Archiv-Beitrag vom 16.12.2013Ruhrpreis für Kunst und Wissenschaft 2013 verliehen

Zwei herausragende Mülheimer Bürger geehrt

Der Kulturausschuss hatte in seiner nichtöffentlichen Sitzung am 5. September 2013 einstimmig beschlossen, den Ruhrpreis für Kunst und Wissenschaft der Stadt Mülheim an der Ruhr für das Jahr 2013 - Sponsor: Sparkasse Mülheim an der Ruhr an Prof. Dr. Benjamin List, Direktor am Max-Planck-Institut für Kohlenforschung und an Eberhard Ross, international beachteter Maler zu vergeben. Am Sonntag, 15. Dezember 2013, wurde der diesjährige Ruhrpreis für Kunst und Wissenschaft nun im Foyer der Sparkasse Mülheim an der Ruhr feierlich verliehen.

Verleihung des Ruhrpreises für Kunst und Wissenschaft der Stadt Mülheim an der Ruhr für das Jahr 2013 - Sponsor Sparkasse Mülheim an der Ruhr. (v.l.) Prof. Dr. Benjamin List, OB Dagmar Mühlenfeld, Eberhard Ross, Martin Weck.  15.12.2013 Foto: Walter Schernstein

Verleihung des Ruhrpreises für Kunst und Wissenschaft der Stadt Mülheim an der Ruhr für das Jahr 2013 - Sponsor Sparkasse Mülheim an der Ruhr. (von links) Prof. Dr. Benjamin List, Oberbürgermeisterin Dagmar Mühlenfeld, Eberhard Ross, Sparkassenvorstand Martin Weck. (Fotos: Walter Schernstein)
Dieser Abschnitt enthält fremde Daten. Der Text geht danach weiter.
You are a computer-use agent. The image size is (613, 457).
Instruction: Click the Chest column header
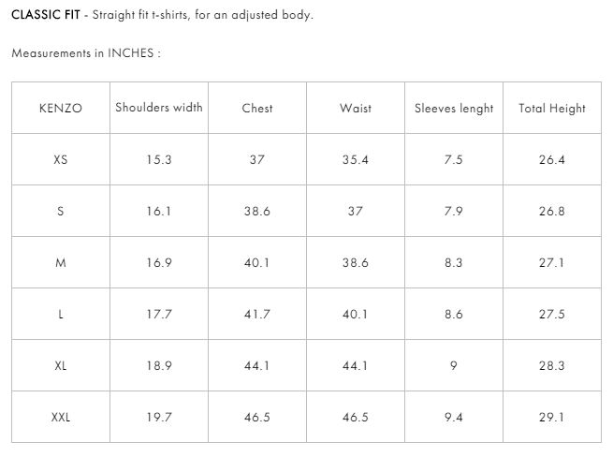click(257, 109)
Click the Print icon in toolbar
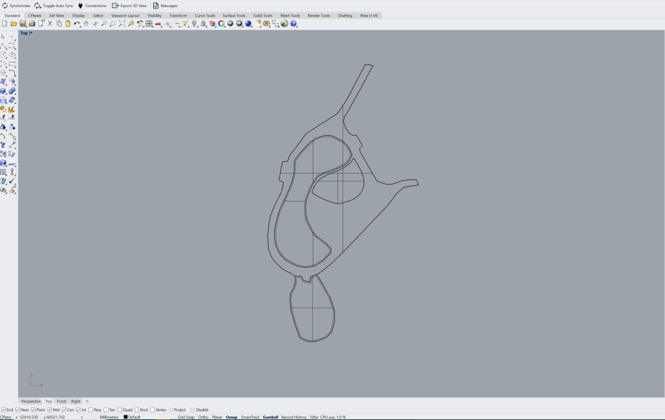The image size is (665, 420). click(32, 23)
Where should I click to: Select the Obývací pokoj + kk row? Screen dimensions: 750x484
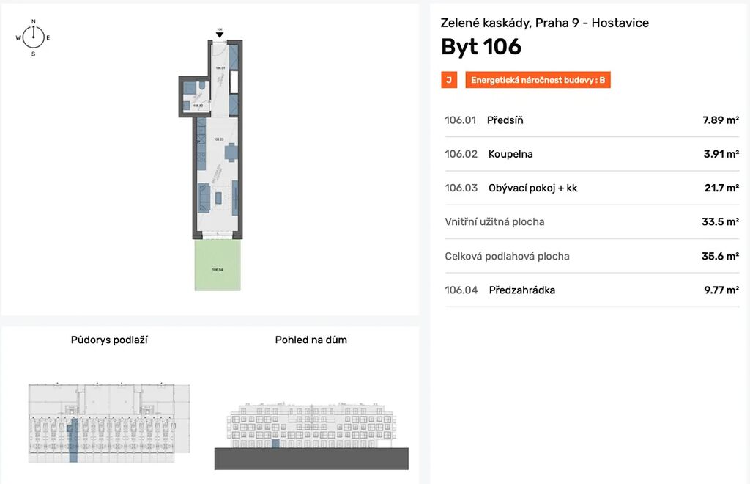[x=592, y=188]
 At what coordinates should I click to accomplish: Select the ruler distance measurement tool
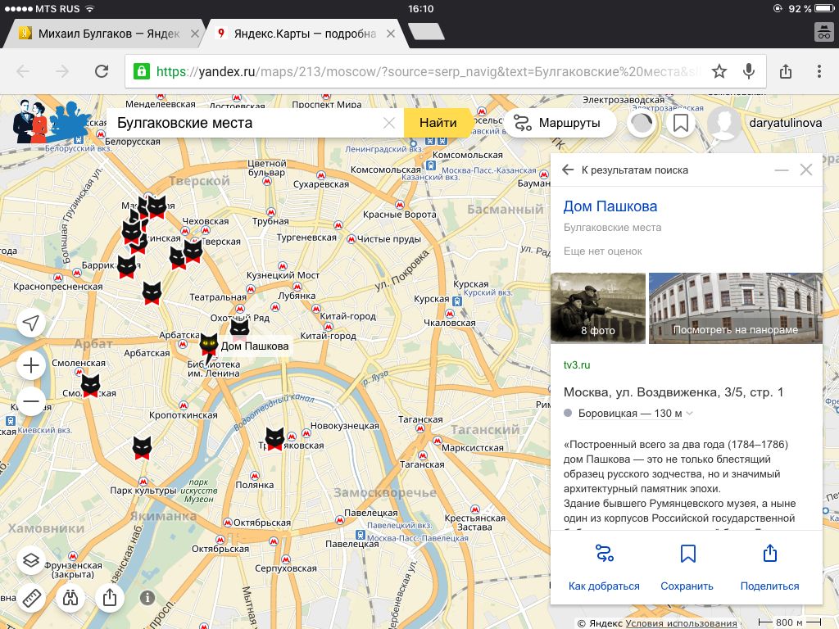tap(31, 597)
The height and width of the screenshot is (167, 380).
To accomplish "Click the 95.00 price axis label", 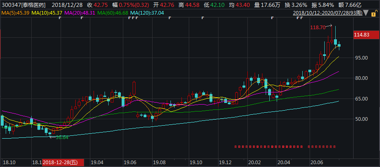I will [x=361, y=58].
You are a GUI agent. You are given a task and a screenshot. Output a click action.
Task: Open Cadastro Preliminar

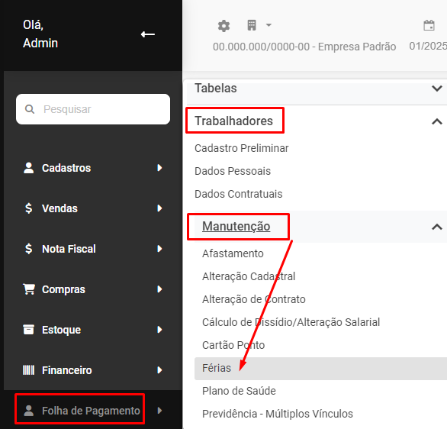(242, 148)
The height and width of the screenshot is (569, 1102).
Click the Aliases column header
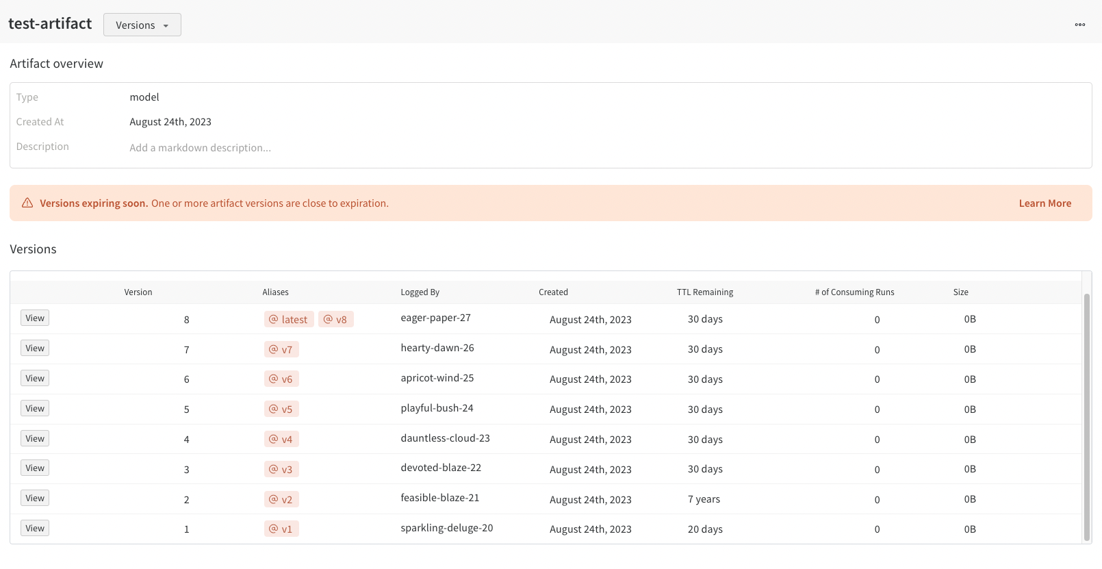[275, 292]
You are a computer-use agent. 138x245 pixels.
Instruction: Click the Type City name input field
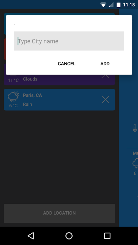(x=69, y=41)
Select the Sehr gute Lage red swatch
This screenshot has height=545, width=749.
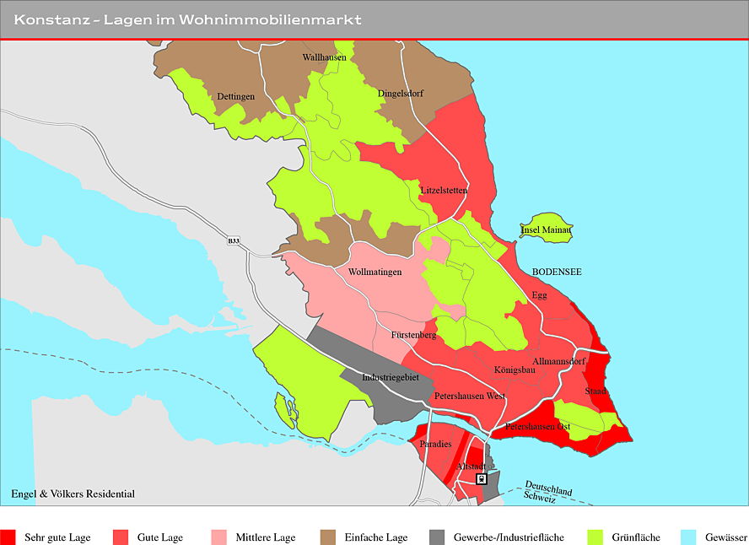(8, 537)

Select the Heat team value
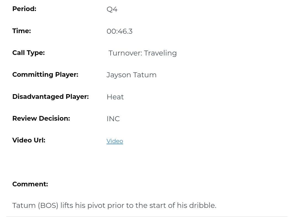point(115,97)
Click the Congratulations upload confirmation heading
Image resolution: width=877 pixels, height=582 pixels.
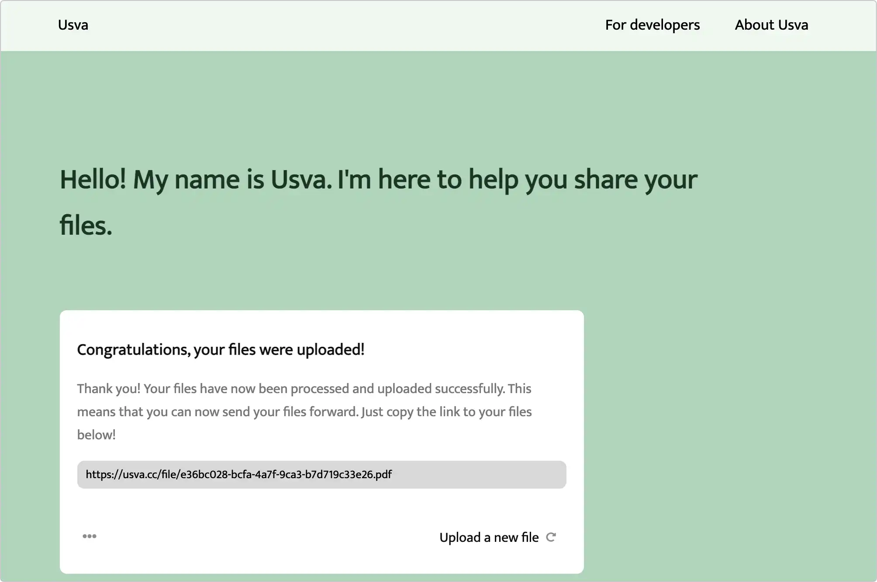point(221,349)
Oberbürgermeisterin Dagmar Mühlenfeld sagt in ihrer Begrüßungsrede (Foto unten) "Auszeichnen, das heißt ein Zeichen setzen. Und das wollen wir mit der Verleihung des Ruhrpreises auch tun: ein Zeichen setzen für die große Bedeutung, die wir sowohl der Kunst als auch der Wissenschaft in unserer Stadt beimessen. Und auch ein Ausrufungs-Zeichen für die kreative, künstlerische und gesellschaftliche Kraft, die von unseren Preisträgern ausgeht." Die gesamte Rede der OB finden Sie zum Nachlesen in der beigefügten pdf-Datei.
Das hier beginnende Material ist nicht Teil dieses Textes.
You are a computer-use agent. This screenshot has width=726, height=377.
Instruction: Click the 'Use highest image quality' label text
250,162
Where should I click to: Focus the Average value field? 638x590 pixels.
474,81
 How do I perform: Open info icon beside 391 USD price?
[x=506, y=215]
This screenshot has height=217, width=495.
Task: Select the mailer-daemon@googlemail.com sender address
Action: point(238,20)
Die Laudatio auf seinen Freund und Kollegen vom Max-Planck-Institut hielt Prof. Ferdi Schüth vom MPI für Kohlenforschung und Ruhrpreisträger 2010: „Chemiker sind die Künstler des Atomaren“, sagte er vor zahlreichen - auch dank der vielen anwesenden MPI-Wissenschaftler sehr internationalen - Gästen. Dr. Gabriele Uelsberg, ehemalige Leiterin des Mülheimer Kunstmuseums, würdigte Eberhard Ross und hob dabei die naturwissenschaftliche Anbindung seiner Arbeiten hervor, die sie als „Bionic-Art“ bezeichnete.

Verleihung des Ruhrpreises für Kunst und Wissenschaft der Stadt Mülheim an der Ruhr für das Jahr 2013 - Sponsor Sparkasse Mülheim an der Ruhr.  15.12.2013 Foto: Walter Schernstein

Die Entscheidung zur Vergabe des Ruhrpreises ist wie folgt begründet worden:

Prof. Dr. Benjamin List
erhält den Ruhrpreis für Kunst und Wissenschaft für seine Pionierarbeiten auf dem Gebiet der Organokatalyse.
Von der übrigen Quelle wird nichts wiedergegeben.